I made it through a PhD program and wrote a dissertation on 20th-century American literature without rereading Faulkner's novels. I did, however, read quite a bit of Willa Cather in graduate school, and I began to think of Faulkner and Cather as similar writers with similar preoccupations.
Among the great American Modernists, Faulkner and Will Cather are the least associated with Europe. Although both Faulkner and Cather had formative encounters with Europe and wrote extensively about their travels there, they were always visitors. They did not spend the 1920s as expatriates in France and Spain, and when we think of American novelists in the European literary scene, we tend to think of Ernest Hemingway, F. Scott Fitzgerald, and (above all) Gertrude Stein.
But among the great American Modernists, Faulker and Cather were arguably the most European in their sensibilities. They were much more sensitive to the question of nationalism and national identity that arose in America but especially in Europe after WWI. Their treatment of nationalism, nationhood, empire, and the contradictions of cosmopolitanism resembles the sophisticated work of of the great European Modernists than it resembles, say, The Great Gatsby. I'm thinking of writers like (long list ahead!) Joseph Conrad, Stefan Zweig, André Gide, Andrei Bely, James Joyce, Virginia Woolf, Jean Rhys, Karel Čapek, Miroslav Krleža, and even Franz Kafka. (Kafka is one of the great writers of empire and nationalism, something that I didn't catch when I was a younger reader.) When I read My Ántonia or The Sound and the Fury, I think of those writers more than I think of Hemingway or Stein. Cather's Great Plains and Faulkner's Mississippi are rife with the possibilities and contradictions of national and imperial identity that run through so much of literary modernism in Europe.

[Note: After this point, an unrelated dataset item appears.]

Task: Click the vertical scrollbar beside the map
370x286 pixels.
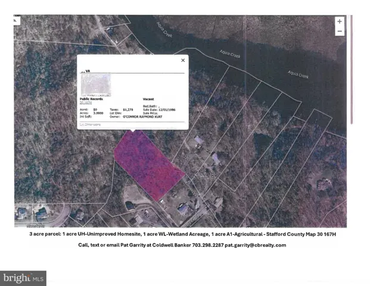Action: pos(351,72)
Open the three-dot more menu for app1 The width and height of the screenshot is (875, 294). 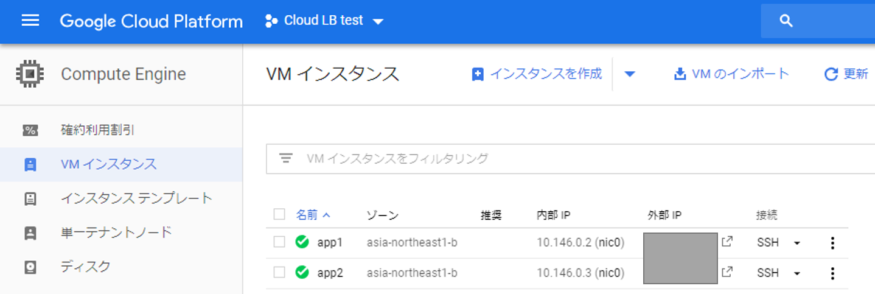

Consequently, when I reread Sound and the Fury, I had these traditionally European themes in mind. What I discovered was a novel very different from the one I read as a teenager. Back then, I was caught up in the stream-of-consciousness, the internal agonies and family violence of these specific characters. I focused on the novel's psychological tensions rather than its social tensions. This time around, I noticed three things:
First, this book is absolutely disgusting. I wanted to throw the book against the wall rather than spend another minute with these characters and their sick Southern nationalism. I already have an ugly prejudice against the Deep South, and this book did nothing to calm that or increase my empathy toward White Southerners and their warped socialization within a racial caste system. I taught The Adventures of Huckleberry Finn a few years ago, and that book is notoriously complex and difficult to teach. It's a racial minefield. But nothing in that novel, famous for its 219 uses of the n-word, was as gross or off-putting as Quinten's sick racialized subjectivity in The Sound and the Fury. I felt like I spent the book's second chapter trapped inside a diseased soul. I had to take multiple showers after reading it. I just can't imagine how anyone who isn't an inveterate racist can genuinely enjoy that chapter. It's probably the most interesting chapter (or the most influential) and it's a work of great literary prowess, but...yuck.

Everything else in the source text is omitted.